Odd but true, foiling boats were tested on our own Lake Mendota in Madison, Wisconsin. Three of our club members, Skeeter skipper Bill Mattison, Renegader Jack Ripp, and Renegader Paul MacMillan remember seeing an experimental boat with foils on Lake Mendota in the 1950s. I was able to track down an article about it. In 1947, the firm engineering staff of the Baker Company in Evansville, WI had done some research on hydrofoils and tested the boat out on Lake Mendota. Read the article from Madison’s Capital Times dated November 26, 1959.
Now, for the rest of the story.
Nite skipper Don Sanford was kind enough to share with us an excerpt from his now published book, On Fourth Lake, the Social History of Lake Mendota.
c. 2013 Donald P. Sanford
” This year’s America’s Cup was the first time most armchair sailors had seen a sailboat go faster than the wind. But for a handful Madison iceboaters including Bill Mattison and Jack Ripp it was deja-vu. They’d seen it all before–one day in August, 1955 when the Monitor flew across Lake Mendota.

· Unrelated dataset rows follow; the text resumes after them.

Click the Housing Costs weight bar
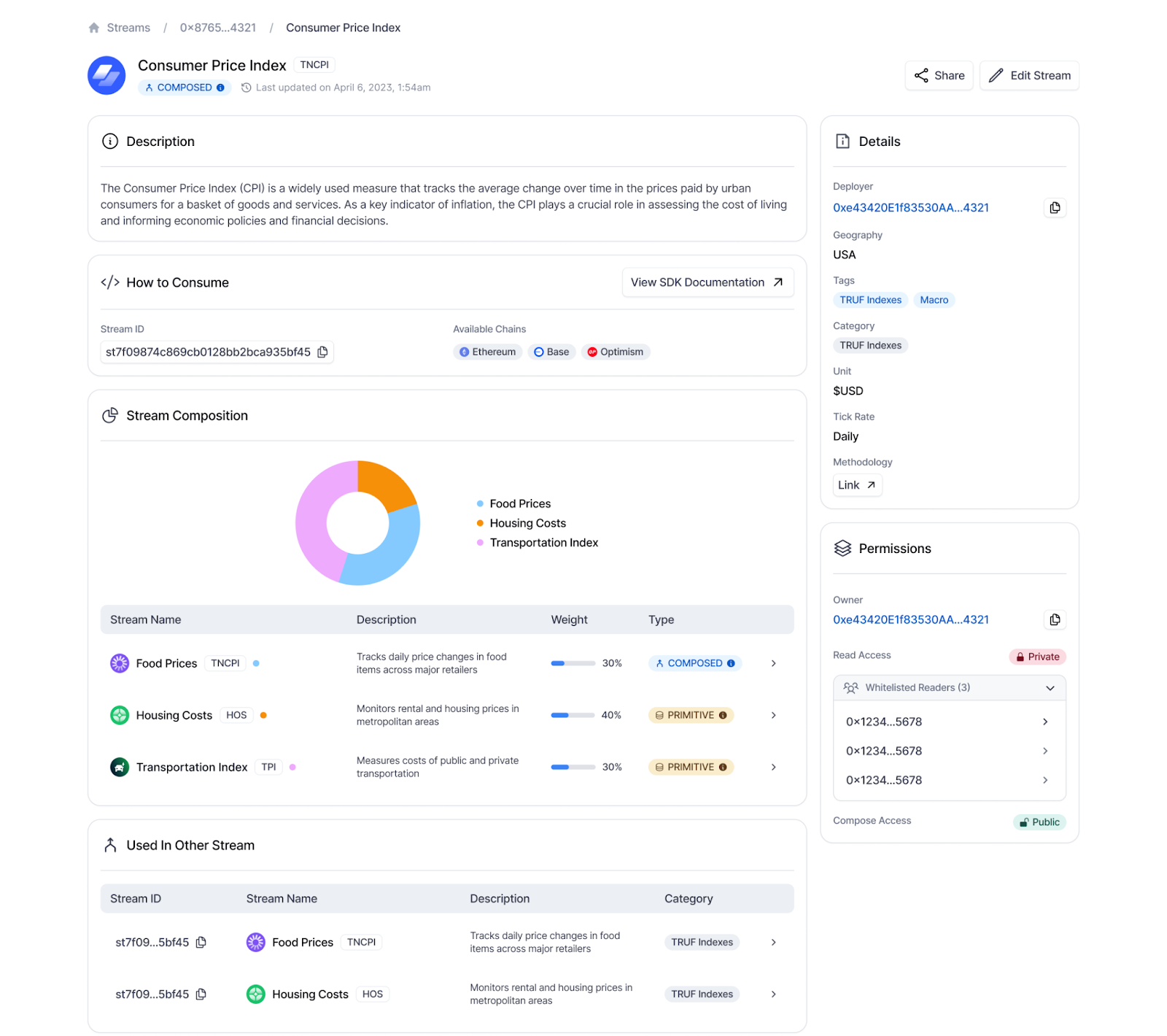This screenshot has height=1036, width=1167. pos(573,716)
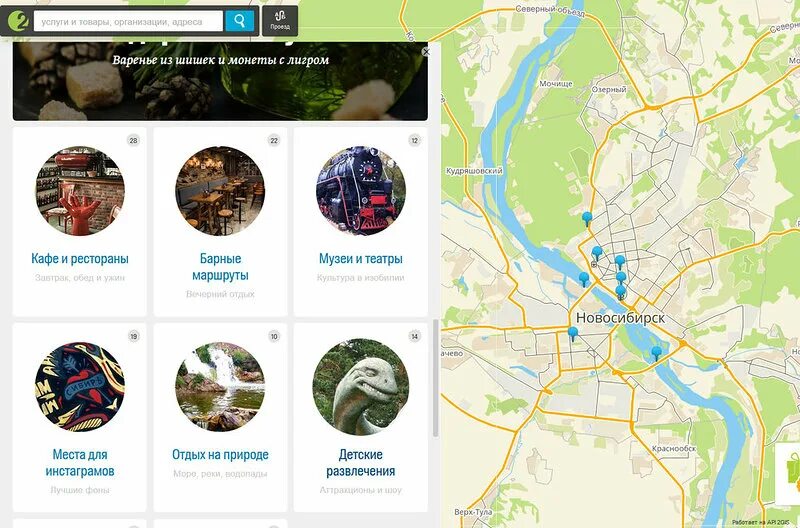Click the pine cone jam promo banner

(x=220, y=82)
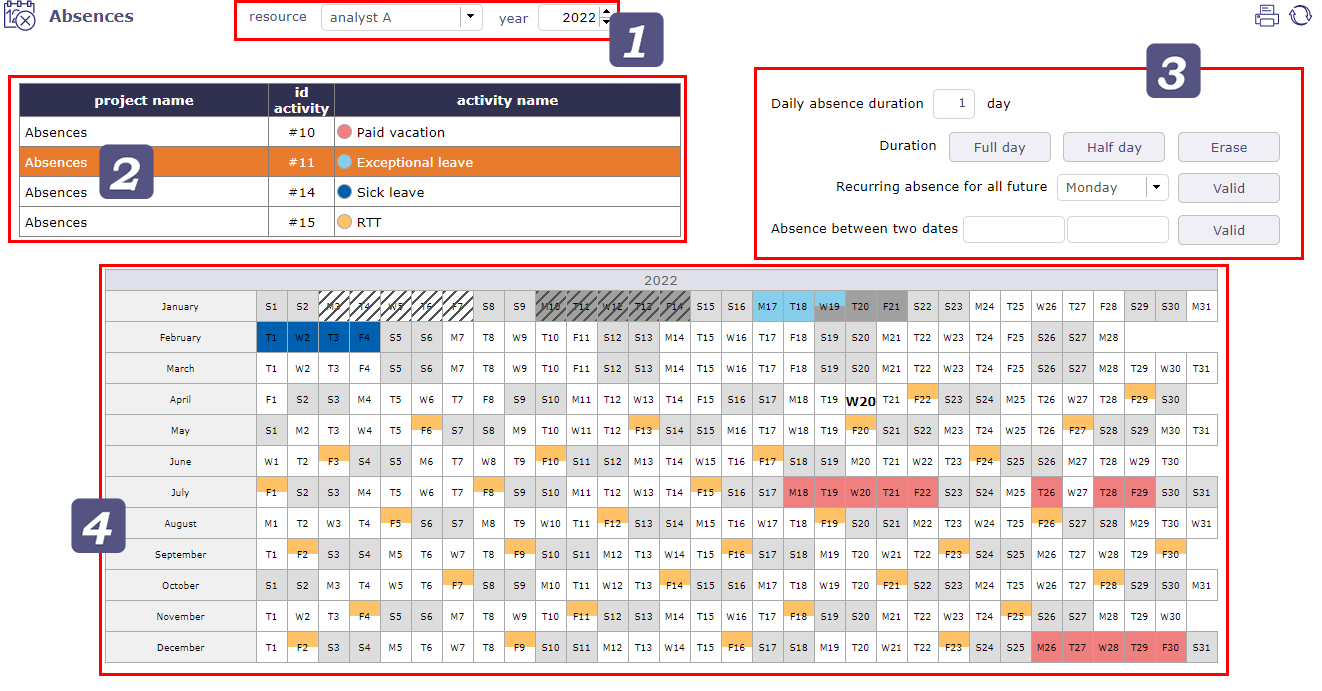The width and height of the screenshot is (1322, 691).
Task: Click the refresh icon in top right corner
Action: click(x=1301, y=16)
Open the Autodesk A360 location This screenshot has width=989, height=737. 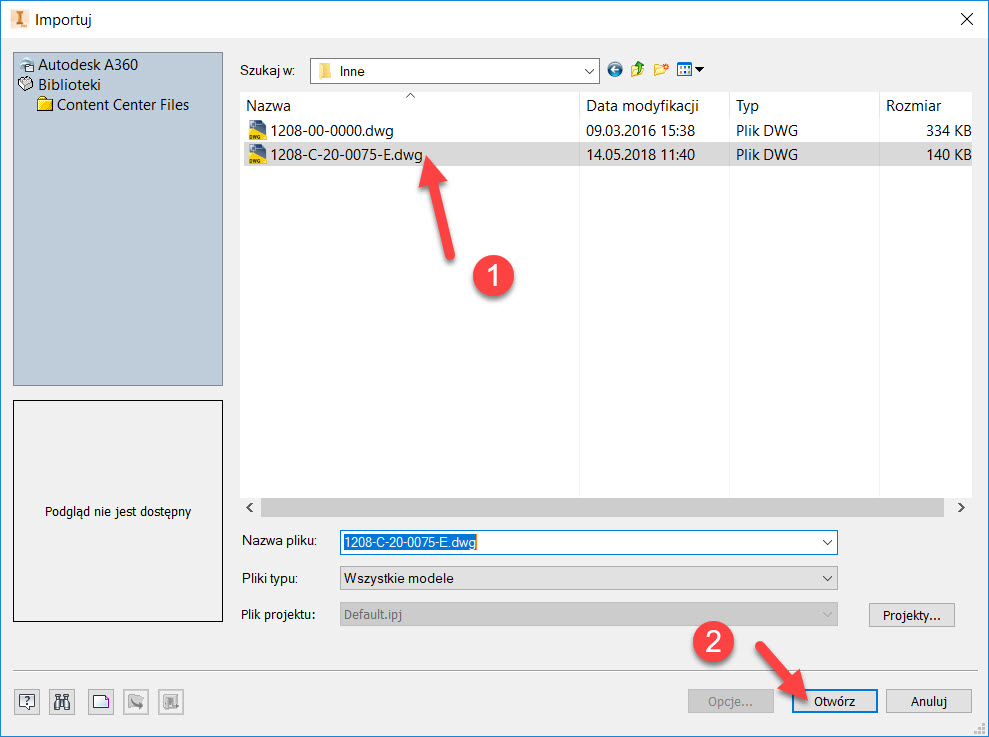88,65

In the mid-1930s, Gordon Baker raced E Scows with the Mendota Yacht Club in Madison. Gordon was a great sailor because he really knew something about wind power. That’s because the family business, Baker Manufacturing in Evansville, WI, was one of the country’s foremost manufacturers of windmills. Gordon began experimenting with hydrofoils in the 1940s and launched his first prototype hydrofoil, a sailboat, in 1950 at the University Boathouse on Lake Mendota. Based on its success, Baker Manufacturing soon introduced a hydrofoil kit for powerboats in 1953. Once installed, a 14-foot boat with a 10-horsepower motor could reach speeds of 35 miles per hour.
With some funding from the U.S. Navy’s Office of Naval Research, Baker continued to perfect the designs on his hydrofoil next sailboat, the Monitor. On August 25, 1955, Baker and his colleague Robert Johnston climbed aboard Monitor and headed for the open water of Lake Mendota off Picnic Point. As the boat’s speed increased, Monitor’s hull lifted onto a set of three ladder-shaped hydrofoils. With her high-aspect sails, Monitor literally flew across Lake Mendota at 25 knots (28.7 mph), setting a new speed record for a sailboat of any kind. Footage of the event was shown on ABC-TV’s John Daly and the News and photos of the boat were featured in Sports Illustrated and Life magazines later that year. A year later, Monitor set another record on Mendota, reaching 30.4 knots (35 mph), or twice the speed of the wind.